## Exercises to complete
1. Can you reproduce the press review word for word, everything from "Cold War front" down to "country needs you!"?
2. Does each statement agree with the press review? Answer yes or no for each, quoting the deciding words exactly.
(a) Sanofi launched its dengue vaccine in 2015.
(b) According to Le Figaro, the Russian secret services neutralized 40 foreign agents last year.
(c) Four candidates for the post of party secretary are preparing for a debate tonight.
3. Can you pick up the press review after its last sentence and carry it on?

## Study text
☆ ☆ ☆

Le Monde gives the top of the front page to a tragedy involving the French pharmaceutical company, Sanofi.
In 2015, the laboratory launched a vaccine against the tropical, mosquito-borne disease, dengue fever, despite a number of concerns about the product's safety. Dengue affects 100 million people every year.
It now appears that several children have died following vaccination in the Philippines, where 830,000 schoolkids were treated with the drug. The authorities are now demanding that the French company refund the entire cost of the vaccination camapign, estimated at 60 million euros.
Sanofi had hoped to make one billion euros every year from the sale of the product.
Cold War front from Russia
Le Figaro gives the honours to Russian President Vladimir Putin and his dream of ensuring that his country has the world's most powerful nuclear arsenal.
The right-wing daily says we are back in the sub-zero realms of the Cold War, with Putin this week celebrating the fact that the Russian secret services "neutralised" no fewer than 400 foreign agents last year alone. Come back James Bond, your country needs you!
And the Russians claim to have proof that Washington has been trying to interfere with the outcome of the Russian presidential poll, due in two weeks' time.
Headless Socialists in search of a voice
Left-leaning Libération devotes its top story to the struggle of the French Socialist Party to find a voice, as the four candidates for the post of party secretary prepare for a debate tonight.
The main headline asks if French Socialists are speaking a dead language, a reference to a vocabulary based on such ideas as "living together," "social ecology", "sharing" and "left-wing".
Libé says that, whatever language they speak, they will have trouble being heard in the echoing vacuum between Jean-Luc Mélenchon of the hard left and Emmanuel Macron of the centre.
Murky money and the stinky rich
Le Monde also carries the shocking news that Forbes magazine, famous for its annual listing of the world's richest people, may not be doing its sums correctly.
The French paper says that the list, considered by many as giving an accurate image of the top end of the world economy, is anything but a fair reflection of the real wealth of the global financial elite.

☆ ☆ ☆

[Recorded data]
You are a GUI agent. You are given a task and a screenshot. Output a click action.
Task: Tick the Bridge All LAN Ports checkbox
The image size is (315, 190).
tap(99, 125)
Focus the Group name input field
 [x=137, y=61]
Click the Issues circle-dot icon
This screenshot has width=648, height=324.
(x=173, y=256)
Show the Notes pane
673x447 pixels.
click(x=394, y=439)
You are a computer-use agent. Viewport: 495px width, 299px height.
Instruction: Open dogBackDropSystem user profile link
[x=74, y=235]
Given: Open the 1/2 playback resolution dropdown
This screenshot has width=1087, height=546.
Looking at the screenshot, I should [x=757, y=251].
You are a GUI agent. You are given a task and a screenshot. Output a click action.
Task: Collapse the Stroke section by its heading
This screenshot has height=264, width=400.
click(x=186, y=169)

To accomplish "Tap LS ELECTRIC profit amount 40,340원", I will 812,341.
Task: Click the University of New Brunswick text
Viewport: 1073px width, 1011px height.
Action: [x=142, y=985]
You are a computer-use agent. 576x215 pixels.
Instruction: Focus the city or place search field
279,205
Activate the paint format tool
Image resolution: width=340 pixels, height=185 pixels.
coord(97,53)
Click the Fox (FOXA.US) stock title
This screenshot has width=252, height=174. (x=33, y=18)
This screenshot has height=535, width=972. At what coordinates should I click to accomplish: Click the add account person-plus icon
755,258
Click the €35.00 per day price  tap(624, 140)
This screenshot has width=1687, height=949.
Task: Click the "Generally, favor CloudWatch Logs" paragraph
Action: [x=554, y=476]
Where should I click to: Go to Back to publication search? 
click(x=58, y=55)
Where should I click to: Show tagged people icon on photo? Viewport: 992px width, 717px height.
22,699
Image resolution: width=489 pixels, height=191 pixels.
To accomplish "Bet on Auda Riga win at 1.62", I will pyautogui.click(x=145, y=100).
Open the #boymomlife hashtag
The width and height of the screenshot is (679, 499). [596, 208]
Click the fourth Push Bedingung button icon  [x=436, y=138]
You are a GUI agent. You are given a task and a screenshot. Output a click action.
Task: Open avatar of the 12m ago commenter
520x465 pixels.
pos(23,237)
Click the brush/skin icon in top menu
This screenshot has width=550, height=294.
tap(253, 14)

☆ ☆ ☆

## Task answers
1.
Cold War front from Russia
Le Figaro gives the honours to Russian President Vladimir Putin and his dream of ensuring that his country has the world's most powerful nuclear arsenal.
The right-wing daily says we are back in the sub-zero realms of the Cold War, with Putin this week celebrating the fact that the Russian secret services "neutralised" no fewer than 400 foreign agents last year alone. Come back James Bond, your country needs you!

2.
(a) Yes: "In 2015, the laboratory launched a vaccine against the tropical, mosquito-borne disease, dengue fever"
(b) No: "the Russian secret services "neutralised" no fewer than 400 foreign agents last year alone"
(c) Yes: "as the four candidates for the post of party secretary prepare for a debate tonight"

3.
With that reserve, I can tell you that this year's list is topped by Jeff Bezos of Amazon, just ahead of Bill Gates, Warren Buffett and France's very own Bernard Arnault.
But it may all be fiction of the highest order.
In the first place, Forbes is incapable of knowing the true value of the property, cash, paintings, yachts and private planes owned by those it investigates. The magazine bases its league table on the money and shares directly owned by an individual but has no access to that part of the fortune held by trusts or holding companies or in offshore accounts.
For example, Forbes last year credited James Simons, the American businessman who runs a stock exchange investment fund, with a personal fortune of 18.5 billion dollars (15 billion euros). Except that the Paradise Papers leak showed that lucky Jim had stashed anything between seven and 15 further billions in a Bermuda-based trust. About which Forbes knew zilch.
Ditto for our favourite local billionaire, the handbag seller Bernard Arnault, whose Forbes rating makes no mention of several yachts, an estate and house in the London suburbs, nor of his interests in several overseas investment schemes. Which still left ole Bernie with a cool 39 billion euros.
And you have to remember that the Forbes list is far from inclusive. Monarchs rarely get a mention, which explains why, for example, Saudi Crown Prince Mohammed ben Salman does not figure in the American magazine's ratings.
And, on the same subject, Libération notes that, of the 40 richest people in France, only three are women.